[Requirement]
Your answer is the line containing "Image resolution: width=1280" plus every line after it through the end of the records, printed exactly and free of pictures.
┌─ Material for this exercise
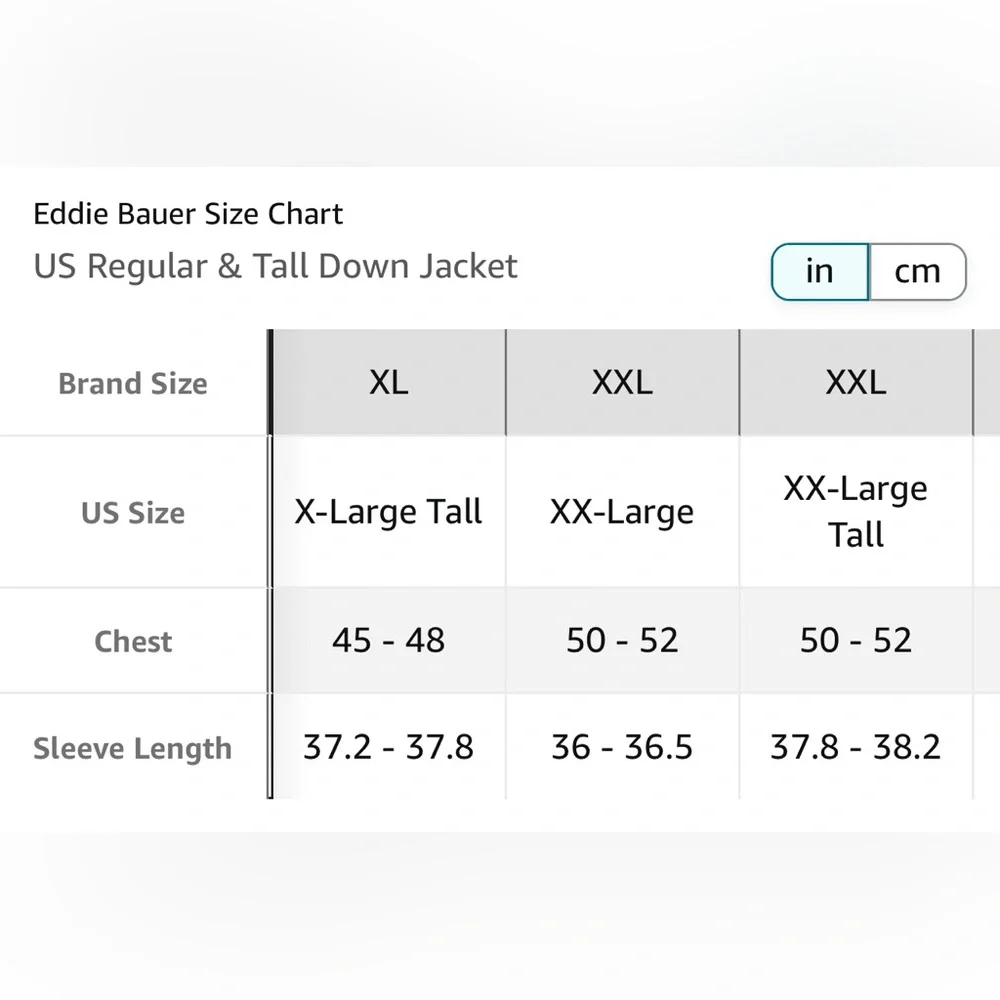Click the Eddie Bauer Size Chart title

[187, 213]

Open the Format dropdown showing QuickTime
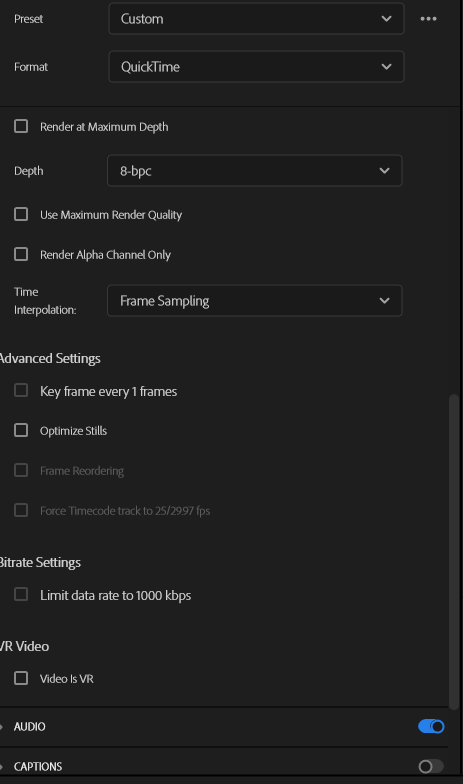[256, 66]
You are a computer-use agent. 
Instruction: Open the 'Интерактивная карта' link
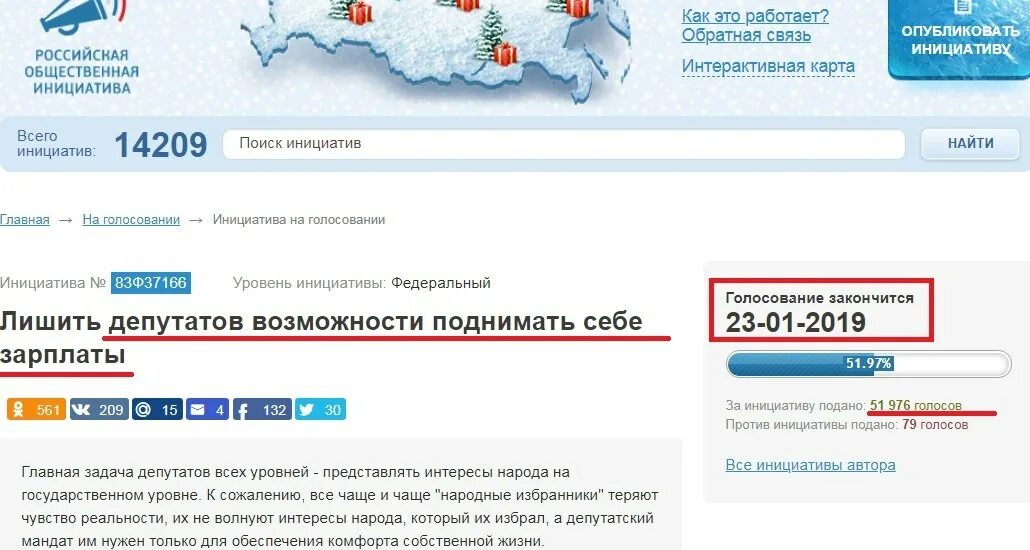[x=768, y=66]
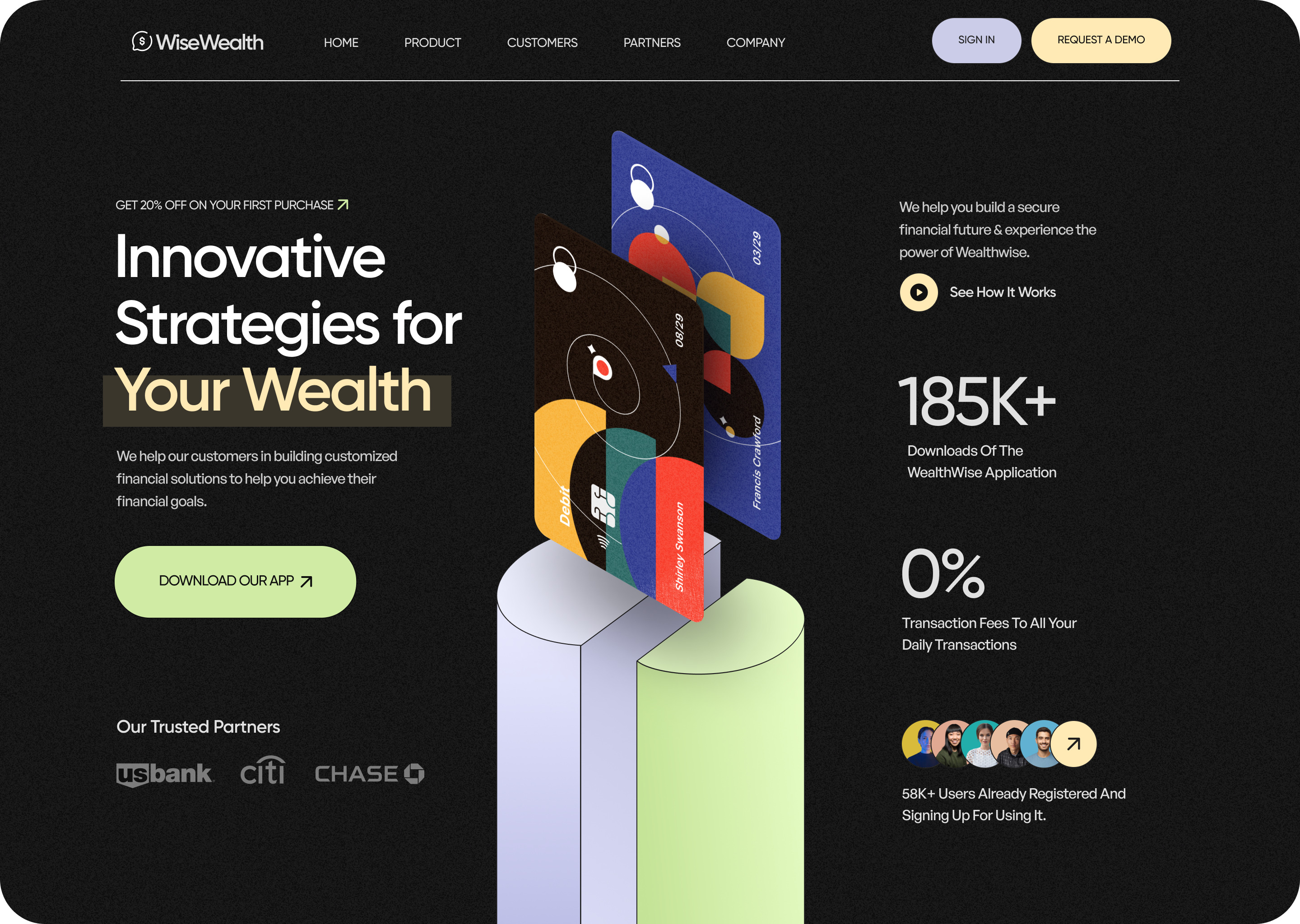Select the PRODUCT navigation menu item
The image size is (1300, 924).
tap(432, 42)
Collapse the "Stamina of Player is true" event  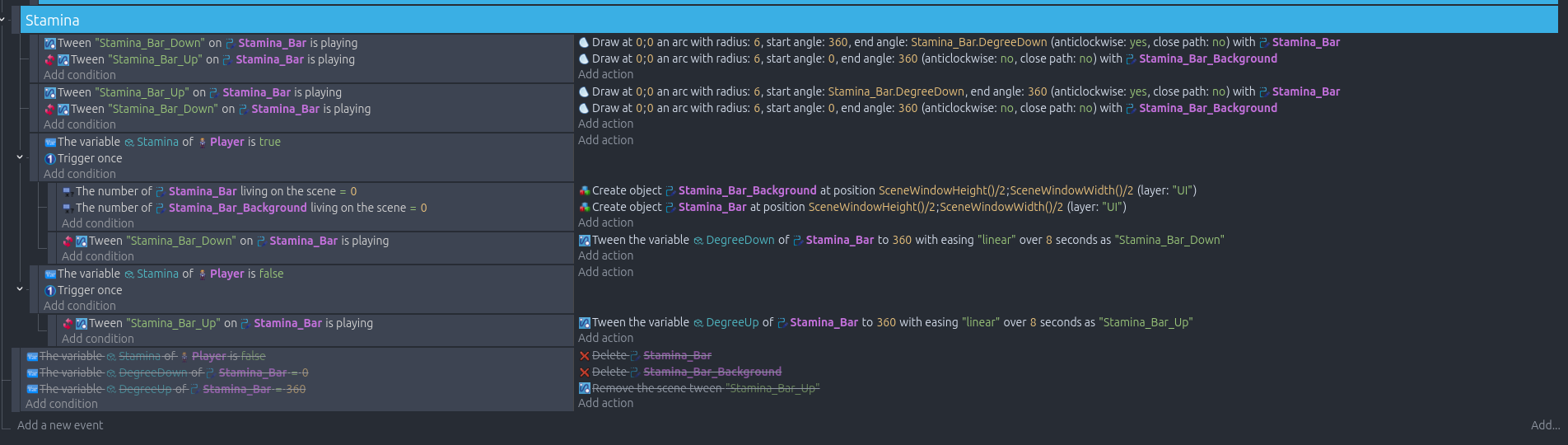click(x=20, y=157)
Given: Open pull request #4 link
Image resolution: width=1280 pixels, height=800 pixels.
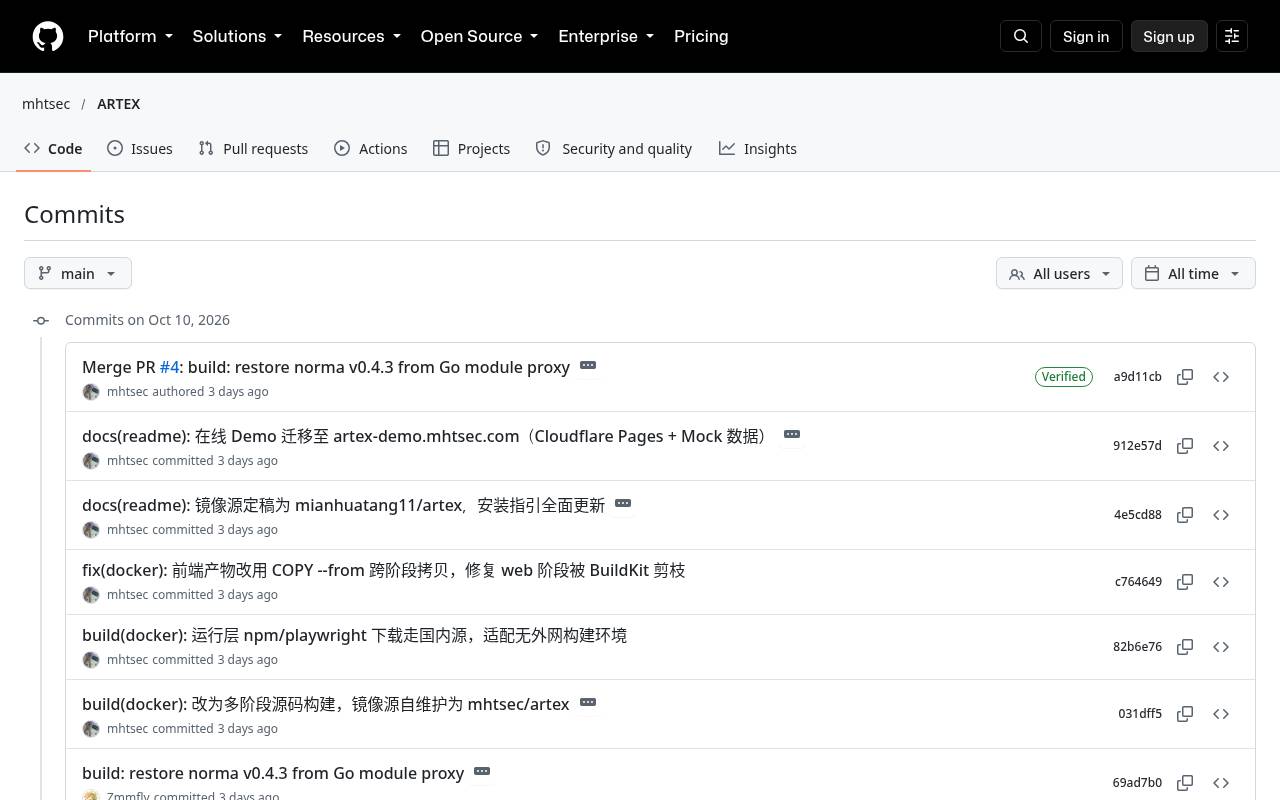Looking at the screenshot, I should point(169,367).
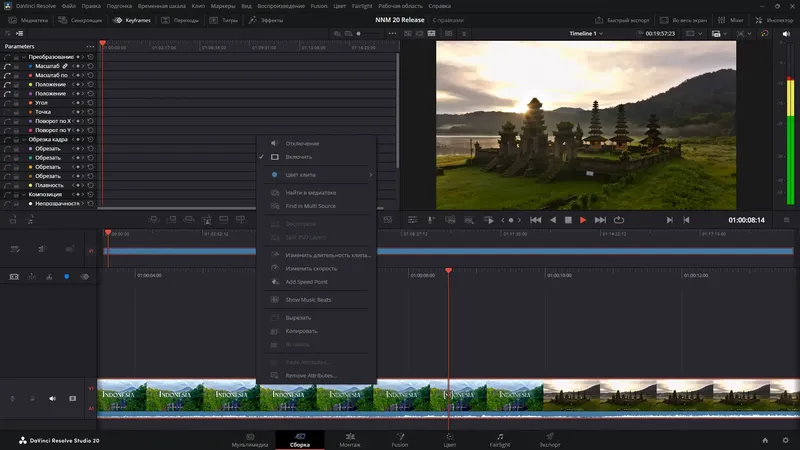
Task: Open the Эффекты effects panel
Action: 267,19
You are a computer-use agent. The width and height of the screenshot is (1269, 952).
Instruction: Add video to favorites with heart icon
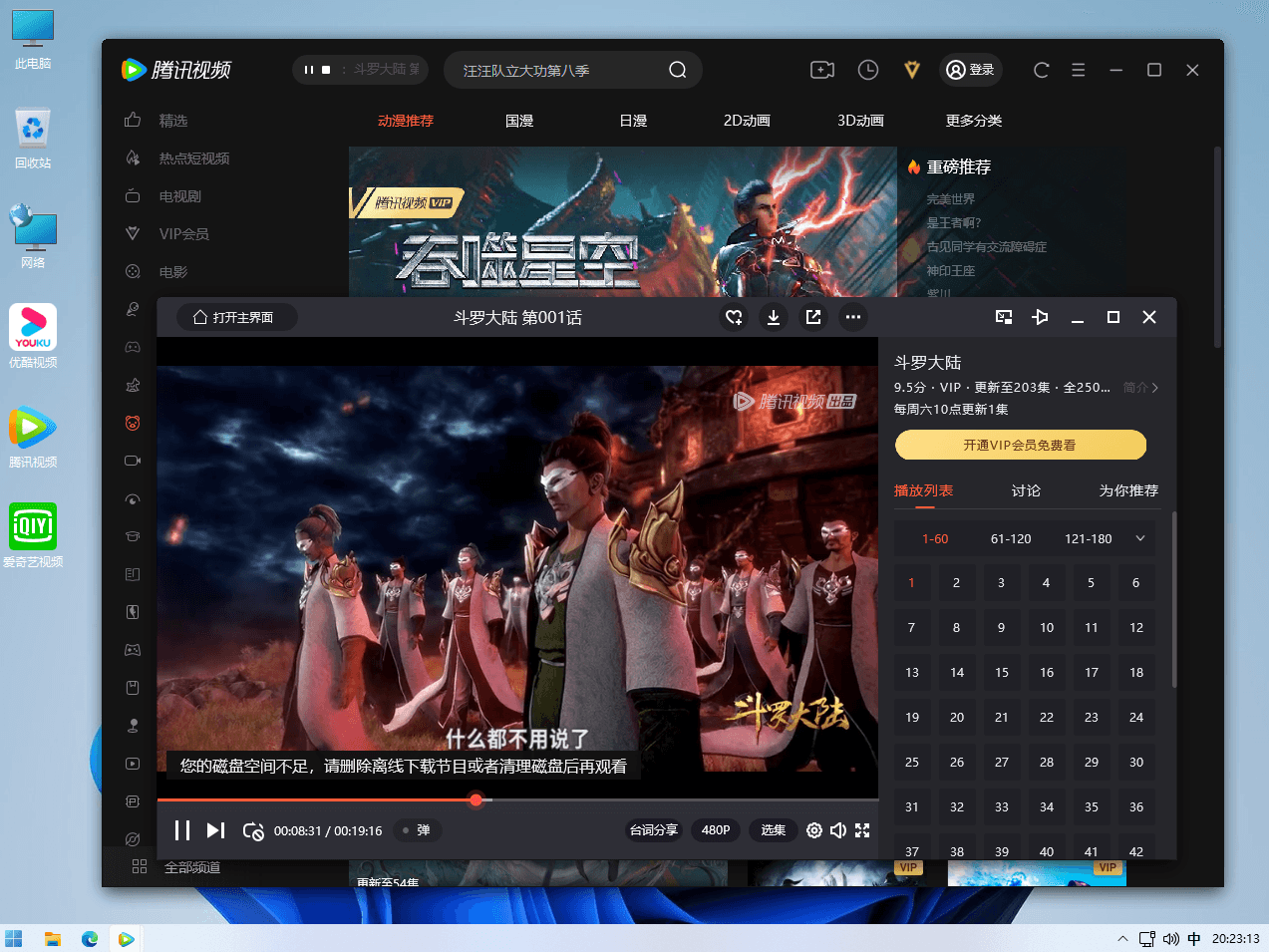point(734,317)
└─
[Answer box]
Image resolution: width=1280 pixels, height=800 pixels.
Looking at the screenshot, I should point(169,367).
Task: Open the Эффекты effects panel
Action: 267,19
You are a computer-use agent. The width and height of the screenshot is (1269, 952).
Instruction: Add video to favorites with heart icon
point(734,317)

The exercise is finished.